O filme cearense Punhos Cerrados do trio de realizadores Pedro Diógenes, Ricardo e Luiz Pretti é experimental, em outras palavras não a praia do grande público. Além disso, pode parecer old- fashioned por tratar de política e expressar posições anarquistas de esquerda.
Puro engano, o filme é bastante atual e transporta para Locarno o clima brasileiro de contestação e de insatisfação dos Black Blocks, que pode ser minoritário, mas é revelador do ressurgimento de uma juventude desvinculada do pensamento único. Além disso, filmado há um ano e meio, o filme tem algo de pioneiro, pois foi anterior às primeiras manifestações de junho do ano passado, seguidas de protestos contra os gastos exigidos pela Copa de futebol.
Sintoma ou confirmação de um despertamento da juventude brasileira, a apresentação do filme, diante de um cinema repleto, pelo trio de cineastas, parecia manifesto político da época do CPC dos anos 60 - "o Brasil vive um momento político em que se querem mudanças mas se punem e prendem manifestantes" frase completada depois com "enquanto se observa o surgimento da caretice e ameaça dos evangélicos conservadores, empenhados em retirar conquistas e direitos", ,no caso, entenda-se a esperada mas sempre adiada legalização do aborto e a citação das Sagradas Escrituras para se justificar propósitos homofóbicos.

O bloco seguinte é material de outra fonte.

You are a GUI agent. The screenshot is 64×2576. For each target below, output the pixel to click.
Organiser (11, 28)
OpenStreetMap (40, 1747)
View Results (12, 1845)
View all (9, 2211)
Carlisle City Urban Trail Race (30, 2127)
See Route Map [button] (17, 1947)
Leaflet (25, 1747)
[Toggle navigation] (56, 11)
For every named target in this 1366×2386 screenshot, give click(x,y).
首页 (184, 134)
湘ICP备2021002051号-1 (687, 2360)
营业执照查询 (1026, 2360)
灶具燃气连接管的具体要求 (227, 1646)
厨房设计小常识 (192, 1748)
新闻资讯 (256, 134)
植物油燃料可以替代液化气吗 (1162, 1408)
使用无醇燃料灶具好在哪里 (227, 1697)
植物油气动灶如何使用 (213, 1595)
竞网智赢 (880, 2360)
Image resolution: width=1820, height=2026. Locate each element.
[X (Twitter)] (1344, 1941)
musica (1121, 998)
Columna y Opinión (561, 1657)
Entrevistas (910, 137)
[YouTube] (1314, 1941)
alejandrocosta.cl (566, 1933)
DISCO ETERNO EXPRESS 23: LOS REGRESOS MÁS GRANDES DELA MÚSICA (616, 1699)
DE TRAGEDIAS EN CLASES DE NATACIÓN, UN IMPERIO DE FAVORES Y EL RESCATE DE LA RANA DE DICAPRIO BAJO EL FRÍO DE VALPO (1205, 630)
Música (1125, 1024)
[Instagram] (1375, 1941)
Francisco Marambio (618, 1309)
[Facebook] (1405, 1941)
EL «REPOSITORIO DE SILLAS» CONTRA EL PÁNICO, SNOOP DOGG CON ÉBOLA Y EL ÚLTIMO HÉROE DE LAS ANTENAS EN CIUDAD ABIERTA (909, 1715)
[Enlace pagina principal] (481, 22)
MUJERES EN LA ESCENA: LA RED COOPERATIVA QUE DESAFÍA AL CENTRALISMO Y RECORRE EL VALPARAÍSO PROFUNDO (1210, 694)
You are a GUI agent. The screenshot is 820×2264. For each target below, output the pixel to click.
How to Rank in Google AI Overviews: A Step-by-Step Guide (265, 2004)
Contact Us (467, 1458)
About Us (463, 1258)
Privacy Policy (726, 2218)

A assimilação da temática do filme e das declarações dos realizadores com a revolta dos Black Blocks é automática, e bem aceita pelos realizadores, mesmo porque no Rio de Janeiro continua a repressão contra quem enfrenta o governo e, em Fortaleza, foram reprimidos os contrários à remoção de favelas e casas habitadas pela população pobre para a construção de uma super-estádio, numa cidade pobre e sem saneamento básico, destinado à recente Copa do Mundo.
O filme Punhos Cerrados é uma imaginária convocação do povo à rebeldia anarquista por uma rádio pirata, cujos dirigentes são procurados pela Polícia. "Por que rádio pirata e não Facebook, instrumento mais moderno de divulgação ?" alguém perguntou na conversa dos realizadores com o público e veio a explicação: " porque seria cinematográfico" e além disso o trio detesta a rede social do Facebook..
Resta, então, como referencial no mundo do cinema, o filme Pump up the Volume, de 1990, contando como um estudante criou uma rádio pirata no campus de uma universidade norteamericana. Para quem não se lembra, o disc-jockey anônimo e subersivo da rádio-pirata tinha sucesso com seu cinismo e revolta, junto aos estudantes. Não só a direção da escola como a Polícia queriam descobrir a identidade do insolente.
Punhos Cerrados utiliza como mensagens transmitidas pela rádio-pirata, apenas textos consagrados de escritores, dramaturgos, compositores como Artaud e Léo Ferré, entre muitos outros. "A anarquia é o direito de se questionar a todo tempo, de não se aceitar posições políticas como absolutas e definitivas", acentuam.
O filme de 70 minutos faz parte da mostra Sinais de Vida e foi convidado pelo Festival de Locarno há mais de seis meses. A produtora é a Alumbramento com a qual o trio já fez três curtas-metragens, mas na verdade a realização do filme contou com recursos dos próprios realizadores, amigos e colaborações diversas. "O orçamento inicial era de 5 mil reais, porém saiu muito mais caro. Houve também doações de amigos feitas através de uma "vaquinha" lançada pela Internet."